_Exercise aim:_
Pick out each line in the entries below that contains the word "screenshot", and copy those lines in full.

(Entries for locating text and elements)
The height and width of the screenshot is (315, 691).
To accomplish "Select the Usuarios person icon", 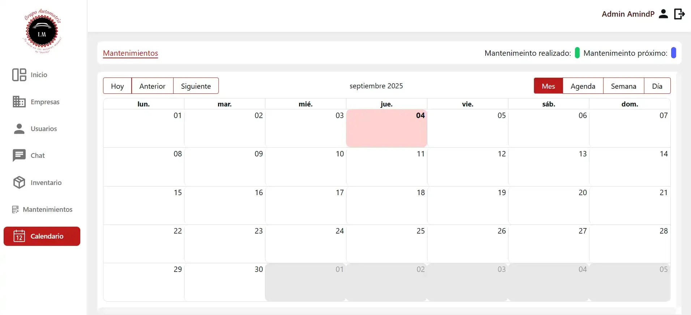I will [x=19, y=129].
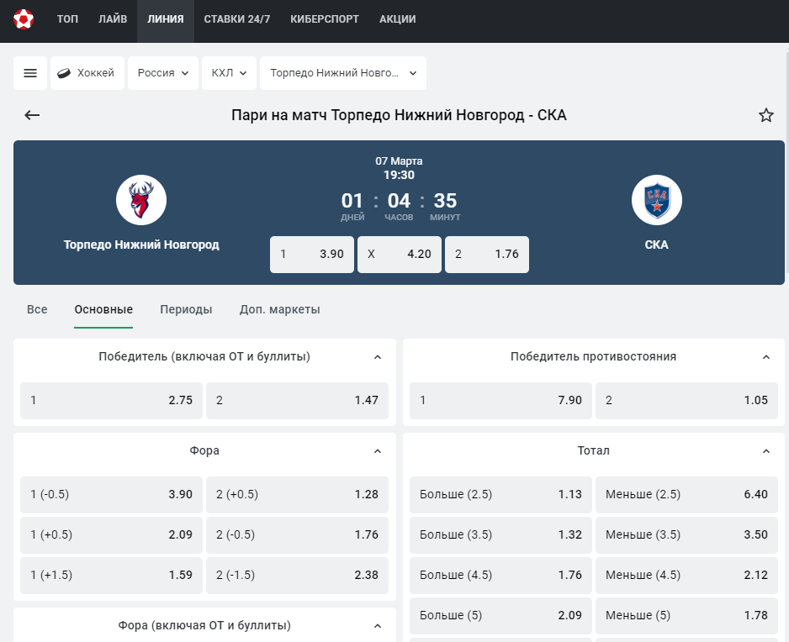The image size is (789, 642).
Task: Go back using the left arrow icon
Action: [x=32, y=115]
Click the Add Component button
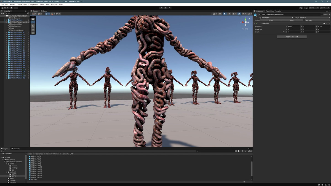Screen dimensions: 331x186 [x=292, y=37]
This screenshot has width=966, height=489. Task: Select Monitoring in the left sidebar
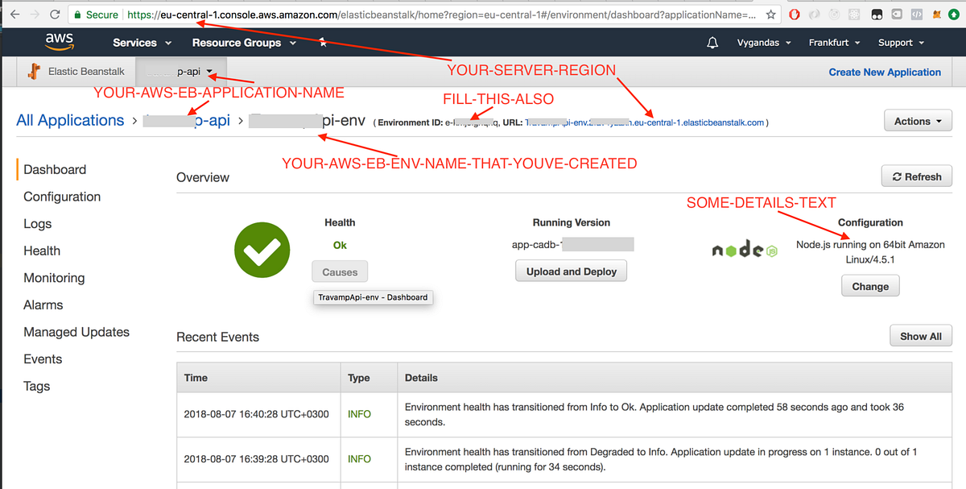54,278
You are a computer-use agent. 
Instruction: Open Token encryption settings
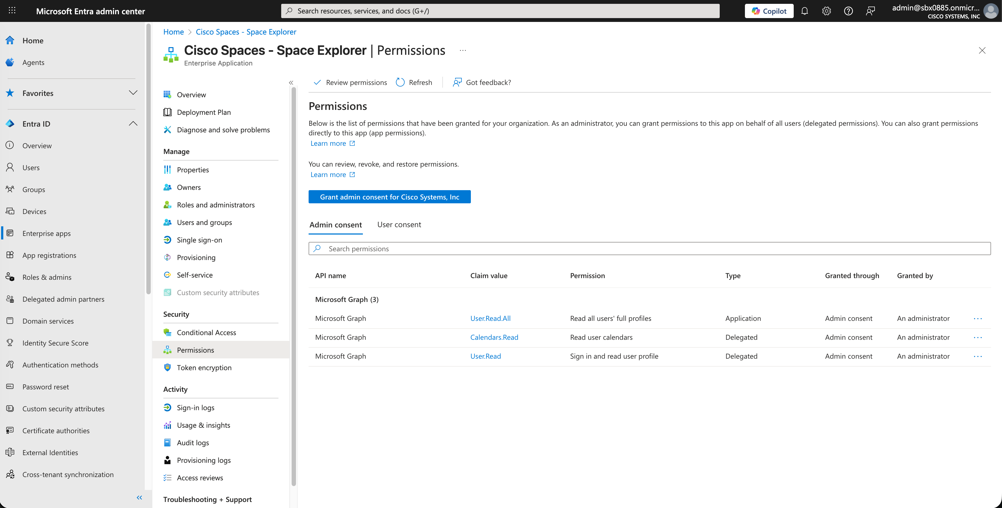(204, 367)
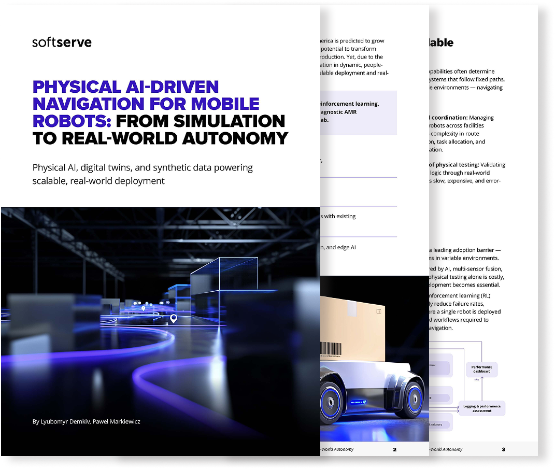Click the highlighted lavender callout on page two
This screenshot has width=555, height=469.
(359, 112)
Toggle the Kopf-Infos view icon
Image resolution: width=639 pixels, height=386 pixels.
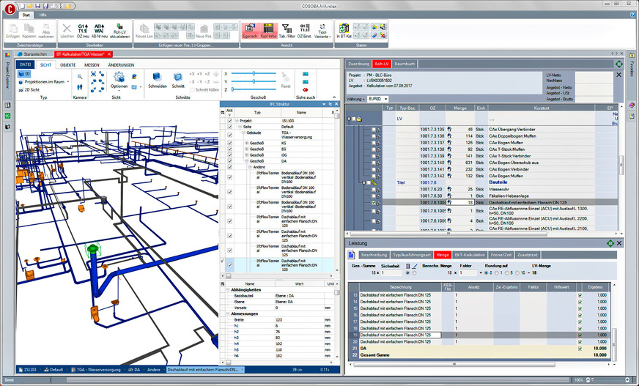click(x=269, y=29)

_Task response:_
The height and width of the screenshot is (315, 691).
This screenshot has width=966, height=489. Task: Select Monitoring in the left sidebar
This screenshot has width=555, height=469.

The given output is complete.